Tras más de 20 horas de labores de rescate en condiciones extremas, elementos de la Policía de Alta Montaña, cuerpos de emergencia y grupos voluntarios lograron descender el cuerpo de Roberto Montoya Muñoz, alpinista de 28 años, originario del estado de Puebla, quien falleció luego de sufrir una caída durante el ascenso al Iztaccíhuatl.
El accidente ocurrió el pasado 21 de diciembre, cuando el joven intentaba alcanzar la cumbre conocida como “el pecho” de la montaña, también llamada la Mujer Dormida, dentro del Parque Nacional Izta-Popo.
Accidente en la Arista de la Luz
De acuerdo con información preliminar, Roberto Montoya ascendía acompañado de tres montañistas con quienes había hecho contacto a través de redes sociales. Durante el trayecto, al transitar por la zona conocida como Arista de la Luz, uno de los pasos más técnicos y peligrosos del volcán, el joven resbaló y cayó a una barranca de más de 90 metros de profundidad.
El punto donde fue localizado se encuentra a más de 4 mil 300 metros sobre el nivel del mar, en una zona de difícil acceso, caracterizada por bajas temperaturas, fuertes rachas de viento y terreno inestable.
Operativo de búsqueda y rescate
Tras el reporte del accidente, se desplegó un operativo coordinado en el que participaron rescatistas de la Policía de Alta Montaña, elementos de Cruz Roja Puebla, así como policías estatales y municipales de San Salvador El Verde.
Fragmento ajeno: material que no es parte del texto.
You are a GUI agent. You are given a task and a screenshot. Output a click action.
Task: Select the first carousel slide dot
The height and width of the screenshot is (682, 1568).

Luego de varias horas de búsqueda, el cuerpo del alpinista fue localizado sin signos vitales. Las maniobras para su recuperación se extendieron durante más de 20 horas debido a las condiciones del terreno y al riesgo permanente para los rescatistas.
Un integrante del equipo de auxilio explicó que el descenso del cuerpo requirió técnicas especializadas de alta montaña. “Es una zona muy complicada; cualquier error pone en riesgo la vida del rescatista”, señaló.
Ascenso sin acompañamiento especializado
Se informó que, tras la caída, los compañeros de Roberto Montoya dieron aviso a las autoridades de montaña, pero continuaron su ascenso hasta la cima del volcán. Posteriormente, regresaron para colaborar con la información necesaria durante el operativo.
Este hecho vuelve a poner sobre la mesa los riesgos del montañismo sin la preparación adecuada, sin guías certificados y en rutas de alta complejidad, especialmente en temporada invernal.
Llamado a la prevención en alta montaña
El accidente en alta montaña que cobró la vida del joven alpinista poblano ha generado consternación entre la comunidad montañista y un llamado a reforzar la cultura de prevención, planeación y responsabilidad al realizar ascensos en volcanes como el Iztaccíhuatl.
La montaña impone respeto. Cada rescate recuerda que, más allá del reto físico, la vida siempre debe ser la prioridad.